How to use this calculator
- Enter the link distance and choose a unit.
- Add slack if the route is longer than straight-line.
- Select a speed method: preset medium, VF, n, εr, or custom speed.
- Optionally add fixed delay for hardware along the path.
- Press Calculate to view results and download files.
Example data table
| Distance | Medium | Speed (m/s) | One-way delay | Round-trip delay |
|---|---|---|---|---|
| 1 km | Optical fiber | 2.042183e+8 | 4.897 µs | 9.793 µs |
| 100 m | Coax (VF 0.66) | 1.978630e+8 | 505.4 ns | 1.011 µs |
| 50 m | Twisted pair (VF 0.70) | 2.098547e+8 | 238.26 ns | 476.52 ns |
| 10 km | Air | 2.997025e+8 | 33.366 µs | 66.733 µs |
| 5 mi | FR-4 PCB trace | 1.462837e+8 | 55.008 µs | 110.015 µs |
Values are illustrative. Use manufacturer data for precise work.
FAQs
1) What is propagation delay?
Propagation delay is the travel time of a signal through a medium. It depends on path length and propagation speed, not on packet size or bandwidth.
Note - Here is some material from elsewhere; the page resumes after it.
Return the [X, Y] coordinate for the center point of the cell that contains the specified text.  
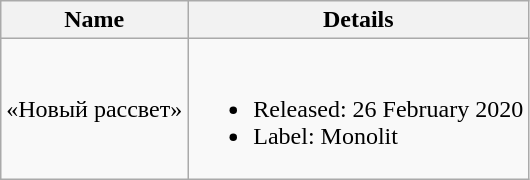
Name [94, 20]
Released: 26 February 2020Label: Monolit [358, 109]
«Новый рассвет» [94, 109]
Details [358, 20]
2) How is it different from transmission delay?
Transmission delay is the time to push bits onto the link, roughly size ÷ bitrate. Propagation delay is the time the signal needs to move across the medium.
3) Which speed method should I use?
Use a preset for quick estimates. Use velocity factor for copper cables. Use refractive index for fiber or optical paths. Use εr for board traces and dielectrics.
4) What does “slack” represent?
Slack models extra length from routing, bends, trays, and service loops. If a cable run is 10% longer than the straight line, set slack to 10%.
5) Why include an extra fixed delay?
Real links may add latency from transceivers, connectors, repeaters, or conversion stages. Add this as a fixed one-way delay when you know the hardware contribution.
6) Can the result exceed the speed of light?
No. If the calculator warns that speed exceeds c, it usually means a unit mismatch or an unrealistic custom speed entry.
7) How accurate are the presets?
Presets are typical values for common materials. Actual speeds depend on dielectric, wavelength, frequency, temperature, and construction. For engineering decisions, prefer datasheets.
8) What should I report: one-way or round-trip?
One-way is best for timing budgets and control loops. Round-trip is common for network tests like ping. Report both when troubleshooting latency.